• **PASSAGE FOR REVIEW**
Faculty and students are co-partners in research at Calvin College.
Calvin College is again ranked among the top colleges and universities in the 2015 U.S. News & World Report’s Best Colleges Guidebook.
This year, U.S. News highlighted schools with outstanding examples of eight programs prized by education experts, including staff members of the Association of American Colleges and Universities. One of the programs involves undergraduate research and creative projects. Calvin College is one of just 32 institutions nationwide to crack the list in this category.
A plethora of opportunities
For Calvin’s dean for research and scholarship Matt Walhout, the recognition, while an honor, comes as no surprise. He says each summer more than 100 students representing a broad range of professional fields, including the humanities and social sciences, as well as STEM disciplines, get full-time, on-campus research jobs that allow them to collaborate with faculty members. And, he says “during the academic year, this same kind of ‘extra-curricular’ research continues alongside academic courses, which naturally give students additional opportunities to spread their scholarly wings.”
Walhout is a champion of the master-and-apprentice model that has been the hallmark of Calvin’s undergraduate research programs. “The value of this one-on-one educational approach is well known, and Calvin is strongly committed to seeing it prosper,” he said.
Chemistry professor Eric Arnoys says the college owes much of the thriving culture of undergraduate research in the natural sciences at Calvin to pioneers like Ted Dirkse and Enno Wolthuis, who began research with students in the 1940s, and to professors like David DeHeer, John Van Zytveld, Roger DeKock and Ron Blankespoor, who engaged students in world class research through the 1980s, 1990s and 2000s. Arnoys says these professors and others pushed departments to hire faculty intent on mentoring undergraduate students in high quality research projects.
"These opportunities for high-level experiences have continued to expand through grants from agencies such as the National Institutes of Health and National Science Foundation (NSF) to fund research, new instrumentation, and renovation of state-of-the-art research space like the ISRx interdisciplinary research lab," said Arnoys.
Walhout says the college also offers research opportunities in the context of academic course work. “My colleagues in several departments are innovating in course-based collaborative projects, in which a class of a dozen or more students can make substantial research contributions, even as they are still learning technical concepts and methods.

Dataset records

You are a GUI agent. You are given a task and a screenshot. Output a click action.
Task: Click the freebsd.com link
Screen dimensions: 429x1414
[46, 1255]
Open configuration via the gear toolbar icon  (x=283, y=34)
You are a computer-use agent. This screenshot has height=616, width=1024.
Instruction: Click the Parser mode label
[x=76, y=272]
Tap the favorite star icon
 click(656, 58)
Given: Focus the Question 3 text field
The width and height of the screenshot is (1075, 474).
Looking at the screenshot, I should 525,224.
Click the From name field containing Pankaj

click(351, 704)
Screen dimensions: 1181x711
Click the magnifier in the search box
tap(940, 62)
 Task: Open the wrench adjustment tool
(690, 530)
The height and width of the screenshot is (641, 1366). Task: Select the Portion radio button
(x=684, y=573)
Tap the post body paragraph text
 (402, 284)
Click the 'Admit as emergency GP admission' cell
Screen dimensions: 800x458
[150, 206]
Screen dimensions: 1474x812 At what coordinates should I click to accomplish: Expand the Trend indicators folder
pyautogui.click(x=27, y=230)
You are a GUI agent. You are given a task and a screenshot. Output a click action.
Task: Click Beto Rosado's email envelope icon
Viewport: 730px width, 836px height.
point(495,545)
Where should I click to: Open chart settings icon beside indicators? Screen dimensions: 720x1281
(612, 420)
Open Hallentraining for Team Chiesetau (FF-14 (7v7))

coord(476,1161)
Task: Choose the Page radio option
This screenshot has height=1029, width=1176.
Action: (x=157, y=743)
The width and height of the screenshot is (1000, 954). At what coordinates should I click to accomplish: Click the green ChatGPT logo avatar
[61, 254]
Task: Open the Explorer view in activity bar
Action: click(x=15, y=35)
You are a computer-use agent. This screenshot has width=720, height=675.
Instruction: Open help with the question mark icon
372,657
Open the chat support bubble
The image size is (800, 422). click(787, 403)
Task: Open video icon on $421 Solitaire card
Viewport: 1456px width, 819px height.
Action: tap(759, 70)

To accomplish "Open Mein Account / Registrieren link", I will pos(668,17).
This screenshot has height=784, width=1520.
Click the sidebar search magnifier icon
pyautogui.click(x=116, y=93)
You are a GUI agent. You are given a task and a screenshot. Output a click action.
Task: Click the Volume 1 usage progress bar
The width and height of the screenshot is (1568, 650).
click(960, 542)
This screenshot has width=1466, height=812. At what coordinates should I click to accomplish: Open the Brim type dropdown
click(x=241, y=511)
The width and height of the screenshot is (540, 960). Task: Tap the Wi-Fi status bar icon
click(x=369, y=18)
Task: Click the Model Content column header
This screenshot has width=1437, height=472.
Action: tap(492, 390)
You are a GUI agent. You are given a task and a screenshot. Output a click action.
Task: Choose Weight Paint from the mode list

• **QUESTIONS TO ANSWER**
1. Translate this sentence from the article on undergraduate research at Calvin College into Spanish: "Faculty and students are co-partners in research at Calvin College."
2. Resume the article on undergraduate research at Calvin College from the point where it stops.
These data were drawn from a separate source.

• **ANSWERS FOR THE EXERCISE**
1. El profesorado y los estudiantes son copartícipes en la investigación en Calvin College.

2.
“In astronomy, students not only are taught how to use advanced imaging techniques but also are assigned to discover and track asteroids that have never been documented. In biology, students not only learn how to study DNA but also discover and characterize viruses about which little is known. Students in business, nursing, engineering, environmental studies and several other programs also do coursework involving team-based research, often in conjunction with community partners in local municipalities, neighborhoods and businesses.”
A national platform
And most of these projects culminate in the opportunity for students to present their work at regional and national conferences or to co-author papers in professional publications. This past year, alongside their faculty mentors, students presented at the Midwest Nursing Research Society conference, the Society of Environmental Toxicology and Chemistry conference and the Michigan Academy of Science, Arts and Letters, to name just a few representative venues. Since 2008, more than 250 Calvin students have been listed as co-authors in national publications.
Opportunities like internships also offer chances for students to work alongside mentors in placements that range from start-up non-profits and medium size businesses to national media companies.
"Calvin's English department requires a semester-long internship that has helped our students understand our discipline, and the humanities in general, as a sustainable component of vocation," said Don Hettinga, professor of English.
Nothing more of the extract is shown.